(Records for processing Opens)

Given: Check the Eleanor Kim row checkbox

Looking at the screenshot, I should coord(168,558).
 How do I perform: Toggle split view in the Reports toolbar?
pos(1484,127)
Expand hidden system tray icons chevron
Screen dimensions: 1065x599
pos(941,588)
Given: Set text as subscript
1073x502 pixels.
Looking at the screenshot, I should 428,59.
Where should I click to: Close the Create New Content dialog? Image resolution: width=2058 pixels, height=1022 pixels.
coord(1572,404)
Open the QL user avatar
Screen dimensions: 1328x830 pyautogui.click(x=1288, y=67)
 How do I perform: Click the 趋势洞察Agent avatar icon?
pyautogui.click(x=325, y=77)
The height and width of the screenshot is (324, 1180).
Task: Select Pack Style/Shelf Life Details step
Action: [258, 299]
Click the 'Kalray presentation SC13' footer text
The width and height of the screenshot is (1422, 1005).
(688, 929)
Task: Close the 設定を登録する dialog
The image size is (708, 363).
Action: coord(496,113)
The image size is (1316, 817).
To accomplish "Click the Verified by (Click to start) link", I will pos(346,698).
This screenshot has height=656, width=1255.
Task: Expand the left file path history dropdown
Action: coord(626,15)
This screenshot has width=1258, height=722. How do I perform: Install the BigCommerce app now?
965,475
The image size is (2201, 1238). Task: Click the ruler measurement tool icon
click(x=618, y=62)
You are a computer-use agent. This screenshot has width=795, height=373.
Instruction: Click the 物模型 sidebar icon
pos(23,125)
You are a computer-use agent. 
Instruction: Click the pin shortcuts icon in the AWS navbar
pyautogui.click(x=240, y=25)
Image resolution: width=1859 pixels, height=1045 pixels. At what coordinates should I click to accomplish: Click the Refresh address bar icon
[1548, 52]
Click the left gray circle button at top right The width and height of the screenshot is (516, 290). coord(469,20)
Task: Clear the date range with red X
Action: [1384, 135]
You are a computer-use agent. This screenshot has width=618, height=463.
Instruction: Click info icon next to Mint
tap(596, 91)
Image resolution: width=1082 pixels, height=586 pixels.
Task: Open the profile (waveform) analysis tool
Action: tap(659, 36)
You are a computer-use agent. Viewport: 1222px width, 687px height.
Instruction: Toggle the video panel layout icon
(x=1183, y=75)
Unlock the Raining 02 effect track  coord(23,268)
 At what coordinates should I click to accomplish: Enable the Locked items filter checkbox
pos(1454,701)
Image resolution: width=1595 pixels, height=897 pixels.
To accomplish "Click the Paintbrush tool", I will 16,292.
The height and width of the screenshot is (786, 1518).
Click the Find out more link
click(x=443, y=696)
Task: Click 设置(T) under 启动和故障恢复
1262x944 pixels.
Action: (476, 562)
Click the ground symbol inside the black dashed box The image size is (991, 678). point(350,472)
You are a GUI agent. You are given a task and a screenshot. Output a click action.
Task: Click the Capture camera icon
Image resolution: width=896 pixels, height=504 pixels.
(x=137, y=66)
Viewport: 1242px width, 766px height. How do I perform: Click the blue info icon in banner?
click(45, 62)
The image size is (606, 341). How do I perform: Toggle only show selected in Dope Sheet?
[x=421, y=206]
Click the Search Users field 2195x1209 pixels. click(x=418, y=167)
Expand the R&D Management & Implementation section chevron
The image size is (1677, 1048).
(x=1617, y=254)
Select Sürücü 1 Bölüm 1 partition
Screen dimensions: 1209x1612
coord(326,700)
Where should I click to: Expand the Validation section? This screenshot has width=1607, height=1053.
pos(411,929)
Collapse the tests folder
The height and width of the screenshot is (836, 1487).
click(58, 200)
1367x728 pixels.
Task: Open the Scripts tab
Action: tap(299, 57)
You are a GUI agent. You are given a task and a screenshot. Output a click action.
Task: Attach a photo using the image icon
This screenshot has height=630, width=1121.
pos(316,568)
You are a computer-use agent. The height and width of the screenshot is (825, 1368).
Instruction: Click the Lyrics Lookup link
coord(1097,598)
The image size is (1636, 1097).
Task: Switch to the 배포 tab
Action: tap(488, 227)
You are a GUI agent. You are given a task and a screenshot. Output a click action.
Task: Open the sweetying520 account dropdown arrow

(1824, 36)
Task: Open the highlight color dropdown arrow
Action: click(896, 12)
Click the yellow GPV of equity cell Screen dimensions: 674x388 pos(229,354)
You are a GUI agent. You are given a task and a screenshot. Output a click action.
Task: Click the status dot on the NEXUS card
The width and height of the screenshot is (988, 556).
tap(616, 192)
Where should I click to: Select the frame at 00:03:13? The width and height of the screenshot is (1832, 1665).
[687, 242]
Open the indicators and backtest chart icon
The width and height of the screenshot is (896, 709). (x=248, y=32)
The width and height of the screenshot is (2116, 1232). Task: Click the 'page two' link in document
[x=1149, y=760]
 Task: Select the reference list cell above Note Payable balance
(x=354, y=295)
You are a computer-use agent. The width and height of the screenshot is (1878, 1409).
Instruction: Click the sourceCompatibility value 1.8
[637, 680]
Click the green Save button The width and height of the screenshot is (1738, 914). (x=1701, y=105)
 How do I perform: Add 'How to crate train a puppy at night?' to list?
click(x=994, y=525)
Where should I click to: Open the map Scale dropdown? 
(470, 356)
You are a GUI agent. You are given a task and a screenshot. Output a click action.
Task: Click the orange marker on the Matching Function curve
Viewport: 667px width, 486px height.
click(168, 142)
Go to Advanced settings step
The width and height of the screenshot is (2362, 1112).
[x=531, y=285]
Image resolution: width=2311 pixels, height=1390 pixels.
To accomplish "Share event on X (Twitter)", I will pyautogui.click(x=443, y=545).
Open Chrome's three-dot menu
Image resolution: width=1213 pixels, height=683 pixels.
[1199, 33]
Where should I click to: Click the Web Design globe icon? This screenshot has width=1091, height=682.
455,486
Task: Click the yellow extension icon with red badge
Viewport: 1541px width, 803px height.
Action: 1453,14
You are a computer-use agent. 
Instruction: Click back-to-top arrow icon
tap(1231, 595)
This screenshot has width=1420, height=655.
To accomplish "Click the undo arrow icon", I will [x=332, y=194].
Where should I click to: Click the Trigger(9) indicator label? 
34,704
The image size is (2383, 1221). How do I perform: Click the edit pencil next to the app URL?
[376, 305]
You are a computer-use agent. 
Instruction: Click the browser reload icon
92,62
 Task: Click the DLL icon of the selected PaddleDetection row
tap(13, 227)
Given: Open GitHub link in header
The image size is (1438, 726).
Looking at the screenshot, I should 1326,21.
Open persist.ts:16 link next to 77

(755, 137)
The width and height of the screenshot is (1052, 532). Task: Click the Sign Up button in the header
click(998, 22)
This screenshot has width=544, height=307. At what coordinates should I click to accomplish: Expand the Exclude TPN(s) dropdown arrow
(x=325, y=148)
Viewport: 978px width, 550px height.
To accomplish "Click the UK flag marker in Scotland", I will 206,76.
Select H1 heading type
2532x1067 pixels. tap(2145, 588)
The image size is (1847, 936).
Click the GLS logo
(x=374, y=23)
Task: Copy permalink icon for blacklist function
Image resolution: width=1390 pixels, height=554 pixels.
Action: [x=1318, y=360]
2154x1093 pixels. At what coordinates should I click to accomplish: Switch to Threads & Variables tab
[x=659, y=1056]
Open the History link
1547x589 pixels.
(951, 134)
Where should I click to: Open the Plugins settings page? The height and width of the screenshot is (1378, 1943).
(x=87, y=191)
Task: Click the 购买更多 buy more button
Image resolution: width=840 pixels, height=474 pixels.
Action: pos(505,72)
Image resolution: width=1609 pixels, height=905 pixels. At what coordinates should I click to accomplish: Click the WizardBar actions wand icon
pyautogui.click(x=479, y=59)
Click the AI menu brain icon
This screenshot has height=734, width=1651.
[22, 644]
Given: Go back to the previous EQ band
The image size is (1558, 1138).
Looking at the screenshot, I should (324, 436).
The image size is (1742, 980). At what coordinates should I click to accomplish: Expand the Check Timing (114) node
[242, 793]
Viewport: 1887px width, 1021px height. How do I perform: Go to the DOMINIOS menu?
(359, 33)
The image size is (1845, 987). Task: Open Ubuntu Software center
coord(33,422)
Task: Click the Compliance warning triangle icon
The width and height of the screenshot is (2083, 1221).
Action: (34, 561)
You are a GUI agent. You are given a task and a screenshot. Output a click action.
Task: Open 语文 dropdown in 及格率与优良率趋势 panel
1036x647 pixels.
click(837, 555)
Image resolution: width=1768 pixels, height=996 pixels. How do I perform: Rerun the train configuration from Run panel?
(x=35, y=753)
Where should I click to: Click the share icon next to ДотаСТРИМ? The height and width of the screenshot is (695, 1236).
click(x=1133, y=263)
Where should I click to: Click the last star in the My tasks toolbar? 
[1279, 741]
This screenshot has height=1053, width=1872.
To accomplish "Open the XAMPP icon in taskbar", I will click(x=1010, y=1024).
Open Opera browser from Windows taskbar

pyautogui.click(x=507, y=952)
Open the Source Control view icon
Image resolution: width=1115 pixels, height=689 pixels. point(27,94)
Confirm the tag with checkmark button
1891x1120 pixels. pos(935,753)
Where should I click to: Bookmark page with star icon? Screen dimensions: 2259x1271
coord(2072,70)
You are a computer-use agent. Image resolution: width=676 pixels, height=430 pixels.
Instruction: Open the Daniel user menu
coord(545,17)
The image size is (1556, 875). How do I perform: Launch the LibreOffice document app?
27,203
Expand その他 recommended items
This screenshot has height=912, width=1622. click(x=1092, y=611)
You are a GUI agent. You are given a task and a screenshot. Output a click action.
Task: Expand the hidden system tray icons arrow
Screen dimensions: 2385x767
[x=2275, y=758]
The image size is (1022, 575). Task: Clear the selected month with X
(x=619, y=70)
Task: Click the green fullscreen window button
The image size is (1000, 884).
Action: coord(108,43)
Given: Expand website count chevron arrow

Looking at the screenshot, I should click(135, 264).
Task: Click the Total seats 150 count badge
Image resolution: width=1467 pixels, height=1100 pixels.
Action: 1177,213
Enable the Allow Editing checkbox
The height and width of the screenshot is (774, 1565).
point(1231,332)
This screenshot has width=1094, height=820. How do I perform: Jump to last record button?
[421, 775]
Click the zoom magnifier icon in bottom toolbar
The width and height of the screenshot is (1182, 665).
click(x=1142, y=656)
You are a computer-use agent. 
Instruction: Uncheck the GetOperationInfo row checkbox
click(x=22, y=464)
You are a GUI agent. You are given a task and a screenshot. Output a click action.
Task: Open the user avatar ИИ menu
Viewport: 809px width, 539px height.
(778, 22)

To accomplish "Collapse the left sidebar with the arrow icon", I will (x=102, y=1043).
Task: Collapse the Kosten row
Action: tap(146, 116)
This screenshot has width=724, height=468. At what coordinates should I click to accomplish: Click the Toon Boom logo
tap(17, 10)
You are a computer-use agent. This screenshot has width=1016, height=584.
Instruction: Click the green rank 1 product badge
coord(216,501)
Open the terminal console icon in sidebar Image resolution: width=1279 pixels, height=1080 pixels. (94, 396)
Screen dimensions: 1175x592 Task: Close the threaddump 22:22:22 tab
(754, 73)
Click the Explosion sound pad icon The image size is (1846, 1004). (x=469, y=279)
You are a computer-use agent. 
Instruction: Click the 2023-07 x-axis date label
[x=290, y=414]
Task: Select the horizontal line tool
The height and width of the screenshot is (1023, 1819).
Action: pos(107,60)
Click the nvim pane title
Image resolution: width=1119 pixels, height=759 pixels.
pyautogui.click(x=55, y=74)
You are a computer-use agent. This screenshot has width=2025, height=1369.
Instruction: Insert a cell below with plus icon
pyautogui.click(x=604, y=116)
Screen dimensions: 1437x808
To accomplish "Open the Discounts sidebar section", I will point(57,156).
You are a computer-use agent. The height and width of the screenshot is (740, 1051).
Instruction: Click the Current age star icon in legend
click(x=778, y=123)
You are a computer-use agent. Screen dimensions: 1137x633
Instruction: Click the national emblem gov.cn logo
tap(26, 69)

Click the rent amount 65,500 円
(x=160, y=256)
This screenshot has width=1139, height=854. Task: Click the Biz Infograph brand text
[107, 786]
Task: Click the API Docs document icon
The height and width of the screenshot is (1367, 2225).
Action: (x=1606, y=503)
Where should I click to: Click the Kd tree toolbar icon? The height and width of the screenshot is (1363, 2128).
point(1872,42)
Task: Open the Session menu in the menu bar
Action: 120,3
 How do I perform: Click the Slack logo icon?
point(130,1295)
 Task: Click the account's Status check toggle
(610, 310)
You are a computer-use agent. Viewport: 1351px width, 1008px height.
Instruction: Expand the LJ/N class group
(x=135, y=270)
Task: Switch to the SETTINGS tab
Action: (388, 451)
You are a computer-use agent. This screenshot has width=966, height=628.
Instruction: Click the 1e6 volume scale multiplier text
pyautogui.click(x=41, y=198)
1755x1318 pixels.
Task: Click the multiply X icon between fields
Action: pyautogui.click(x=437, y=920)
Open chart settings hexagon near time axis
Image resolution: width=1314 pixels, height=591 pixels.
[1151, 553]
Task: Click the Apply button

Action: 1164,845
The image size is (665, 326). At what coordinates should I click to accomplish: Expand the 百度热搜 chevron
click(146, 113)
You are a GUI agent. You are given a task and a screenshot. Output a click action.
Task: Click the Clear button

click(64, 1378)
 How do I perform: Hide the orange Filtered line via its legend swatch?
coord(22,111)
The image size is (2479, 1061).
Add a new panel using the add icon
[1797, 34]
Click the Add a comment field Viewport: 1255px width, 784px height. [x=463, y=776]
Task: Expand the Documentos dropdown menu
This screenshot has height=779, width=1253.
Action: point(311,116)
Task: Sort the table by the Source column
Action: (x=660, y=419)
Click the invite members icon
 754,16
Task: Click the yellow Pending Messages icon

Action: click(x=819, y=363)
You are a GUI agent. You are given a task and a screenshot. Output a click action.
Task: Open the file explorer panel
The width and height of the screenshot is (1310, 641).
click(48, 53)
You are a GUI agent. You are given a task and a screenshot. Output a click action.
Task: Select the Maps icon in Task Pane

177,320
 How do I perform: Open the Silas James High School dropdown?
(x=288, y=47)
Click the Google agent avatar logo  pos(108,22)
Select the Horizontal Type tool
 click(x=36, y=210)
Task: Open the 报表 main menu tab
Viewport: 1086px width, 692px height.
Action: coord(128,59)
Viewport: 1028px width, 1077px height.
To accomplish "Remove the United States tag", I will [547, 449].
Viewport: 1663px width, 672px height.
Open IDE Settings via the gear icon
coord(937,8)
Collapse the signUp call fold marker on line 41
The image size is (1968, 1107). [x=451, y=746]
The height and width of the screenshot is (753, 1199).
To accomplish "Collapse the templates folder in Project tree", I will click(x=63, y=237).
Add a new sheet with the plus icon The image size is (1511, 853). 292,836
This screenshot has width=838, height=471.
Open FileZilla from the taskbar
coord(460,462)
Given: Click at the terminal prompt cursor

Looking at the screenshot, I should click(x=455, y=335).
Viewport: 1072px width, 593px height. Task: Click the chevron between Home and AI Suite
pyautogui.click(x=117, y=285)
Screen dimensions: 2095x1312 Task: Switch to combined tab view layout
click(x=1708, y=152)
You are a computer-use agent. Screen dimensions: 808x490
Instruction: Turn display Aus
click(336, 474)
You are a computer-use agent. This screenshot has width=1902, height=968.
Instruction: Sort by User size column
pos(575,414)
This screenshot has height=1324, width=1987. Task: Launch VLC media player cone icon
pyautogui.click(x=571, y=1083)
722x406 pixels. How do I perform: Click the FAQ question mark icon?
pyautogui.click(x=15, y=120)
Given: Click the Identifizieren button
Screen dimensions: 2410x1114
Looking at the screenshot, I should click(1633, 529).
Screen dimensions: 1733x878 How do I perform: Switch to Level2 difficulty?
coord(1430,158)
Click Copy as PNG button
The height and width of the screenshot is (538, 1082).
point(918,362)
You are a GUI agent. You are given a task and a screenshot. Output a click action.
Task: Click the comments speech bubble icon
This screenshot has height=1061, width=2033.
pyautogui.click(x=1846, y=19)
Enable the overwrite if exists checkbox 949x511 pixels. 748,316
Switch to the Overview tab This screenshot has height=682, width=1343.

(Records for processing Closes)

Task prompt >>
In the listing above, locate the line containing "This screenshot has width=724, height=468." and the line containing "You are a computer-use agent. Screen dimensions: 1137x633", then transcribe both and every line between them verbatim.

Solved problem >>
This screenshot has width=724, height=468. At what coordinates should I click to accomplish: Click the Toon Boom logo
tap(17, 10)
You are a computer-use agent. This screenshot has width=1016, height=584.
Instruction: Click the green rank 1 product badge
coord(216,501)
Open the terminal console icon in sidebar Image resolution: width=1279 pixels, height=1080 pixels. (94, 396)
Screen dimensions: 1175x592 Task: Close the threaddump 22:22:22 tab
(754, 73)
Click the Explosion sound pad icon The image size is (1846, 1004). (x=469, y=279)
You are a computer-use agent. 
Instruction: Click the 2023-07 x-axis date label
[x=290, y=414]
Task: Select the horizontal line tool
The height and width of the screenshot is (1023, 1819).
Action: pos(107,60)
Click the nvim pane title
Image resolution: width=1119 pixels, height=759 pixels.
pyautogui.click(x=55, y=74)
You are a computer-use agent. This screenshot has width=2025, height=1369.
Instruction: Insert a cell below with plus icon
pyautogui.click(x=604, y=116)
Screen dimensions: 1437x808
To accomplish "Open the Discounts sidebar section", I will point(57,156).
You are a computer-use agent. The height and width of the screenshot is (740, 1051).
Instruction: Click the Current age star icon in legend
click(x=778, y=123)
You are a computer-use agent. Screen dimensions: 1137x633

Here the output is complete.